Tanzanian writer and publisher (born 1949)

Elieshi Lema (born 1949) is a Tanzanian writer and publisher, also active in Tanzania's civil society.

==Biography==
Lema was born and raised in the village of Nronga in Moshi District of Kilimanjaro Region. She studied library science and worked at the national library. She continued her education by studying English literature at the University of Dar es Salaam and creative writing at San Francisco State University.

Lema began writing poetry and then children's books in Swahili. Her short story Mwendo dealt with cultural practices harmful to the girl child in Tanzania. In 2001, she wrote her first novel titled Parched Earth in English.
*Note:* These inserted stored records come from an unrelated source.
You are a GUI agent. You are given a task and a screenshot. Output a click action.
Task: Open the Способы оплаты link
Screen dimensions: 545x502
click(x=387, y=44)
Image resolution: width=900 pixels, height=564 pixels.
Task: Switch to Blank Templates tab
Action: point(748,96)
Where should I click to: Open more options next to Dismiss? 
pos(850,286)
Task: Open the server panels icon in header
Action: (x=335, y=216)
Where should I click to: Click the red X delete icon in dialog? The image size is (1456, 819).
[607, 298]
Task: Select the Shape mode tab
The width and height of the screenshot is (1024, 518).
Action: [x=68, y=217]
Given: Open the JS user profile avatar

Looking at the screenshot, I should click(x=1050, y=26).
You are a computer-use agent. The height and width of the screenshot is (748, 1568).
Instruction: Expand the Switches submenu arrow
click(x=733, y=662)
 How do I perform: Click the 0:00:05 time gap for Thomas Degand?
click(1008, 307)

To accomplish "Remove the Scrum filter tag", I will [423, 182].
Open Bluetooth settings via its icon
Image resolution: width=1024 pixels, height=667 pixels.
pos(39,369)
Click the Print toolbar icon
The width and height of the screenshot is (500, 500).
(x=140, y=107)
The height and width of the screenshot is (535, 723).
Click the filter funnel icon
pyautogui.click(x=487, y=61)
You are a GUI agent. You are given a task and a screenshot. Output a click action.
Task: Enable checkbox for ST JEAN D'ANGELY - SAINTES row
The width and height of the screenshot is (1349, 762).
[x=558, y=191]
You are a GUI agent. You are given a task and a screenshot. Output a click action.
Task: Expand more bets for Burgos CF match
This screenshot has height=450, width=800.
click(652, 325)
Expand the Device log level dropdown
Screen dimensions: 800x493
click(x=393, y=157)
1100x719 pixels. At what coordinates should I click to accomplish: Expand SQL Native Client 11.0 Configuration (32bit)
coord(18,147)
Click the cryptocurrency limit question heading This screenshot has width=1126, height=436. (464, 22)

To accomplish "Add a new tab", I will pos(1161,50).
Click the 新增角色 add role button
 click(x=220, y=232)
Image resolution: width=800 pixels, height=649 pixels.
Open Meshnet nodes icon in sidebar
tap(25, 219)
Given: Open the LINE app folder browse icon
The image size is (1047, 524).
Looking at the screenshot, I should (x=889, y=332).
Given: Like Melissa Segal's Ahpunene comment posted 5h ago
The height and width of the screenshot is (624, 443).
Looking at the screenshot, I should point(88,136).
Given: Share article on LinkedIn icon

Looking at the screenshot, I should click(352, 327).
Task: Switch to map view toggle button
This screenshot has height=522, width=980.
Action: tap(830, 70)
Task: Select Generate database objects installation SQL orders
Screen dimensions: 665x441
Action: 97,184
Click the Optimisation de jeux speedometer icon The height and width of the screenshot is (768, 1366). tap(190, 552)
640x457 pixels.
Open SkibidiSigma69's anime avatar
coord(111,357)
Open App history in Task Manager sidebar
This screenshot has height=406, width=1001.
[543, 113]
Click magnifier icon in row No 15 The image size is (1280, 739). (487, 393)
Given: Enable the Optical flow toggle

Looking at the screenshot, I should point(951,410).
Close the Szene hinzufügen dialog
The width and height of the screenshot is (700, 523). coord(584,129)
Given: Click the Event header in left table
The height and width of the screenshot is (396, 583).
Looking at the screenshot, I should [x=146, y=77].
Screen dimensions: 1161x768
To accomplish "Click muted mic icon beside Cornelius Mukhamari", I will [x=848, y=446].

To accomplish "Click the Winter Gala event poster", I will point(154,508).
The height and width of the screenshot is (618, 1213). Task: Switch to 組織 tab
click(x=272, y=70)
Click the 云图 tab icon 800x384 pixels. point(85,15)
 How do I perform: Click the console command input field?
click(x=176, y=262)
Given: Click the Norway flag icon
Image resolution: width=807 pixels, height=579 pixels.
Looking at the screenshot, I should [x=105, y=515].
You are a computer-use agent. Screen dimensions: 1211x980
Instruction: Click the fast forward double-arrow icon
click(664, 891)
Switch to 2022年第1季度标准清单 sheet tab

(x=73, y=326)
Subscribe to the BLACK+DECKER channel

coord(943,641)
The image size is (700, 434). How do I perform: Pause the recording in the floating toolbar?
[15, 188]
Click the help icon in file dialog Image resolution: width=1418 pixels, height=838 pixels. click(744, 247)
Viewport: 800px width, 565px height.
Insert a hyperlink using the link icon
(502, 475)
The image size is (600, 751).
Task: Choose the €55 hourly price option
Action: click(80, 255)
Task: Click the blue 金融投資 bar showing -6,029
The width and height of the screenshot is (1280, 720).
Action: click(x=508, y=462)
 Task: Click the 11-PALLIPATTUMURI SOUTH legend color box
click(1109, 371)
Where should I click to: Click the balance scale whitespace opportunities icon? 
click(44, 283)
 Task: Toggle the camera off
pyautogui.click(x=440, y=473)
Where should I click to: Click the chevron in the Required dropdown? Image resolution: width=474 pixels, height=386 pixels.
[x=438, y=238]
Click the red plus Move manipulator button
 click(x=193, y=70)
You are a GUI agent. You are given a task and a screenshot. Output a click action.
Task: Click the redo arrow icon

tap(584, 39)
This novel has been translated into Swedish and French and received honourable mention for the Noma Award for Publishing in Africa. Another of her books for young adults in English, called In the Belly of Dar es Salaam, was on the shortlist for the Burt Award for African Literature. As a co-editor, she also published works by Tanzania's first president Julius Nyerere, titled Nyerere on Education: Selected Essays and Speeches.

Lema is co-owner of the publishing house E&D Vision Publishing, which also operates a book café in Dar es Salaam. E&D Vision Publishing mainly has published children's books, textbooks and titles about African history, both in Swahili as well as in English. In 1998, they published the first booklet for young readers on the history of the Dinosaurs of Tendaguru, which also became known as recommended reading in Kenyan schools.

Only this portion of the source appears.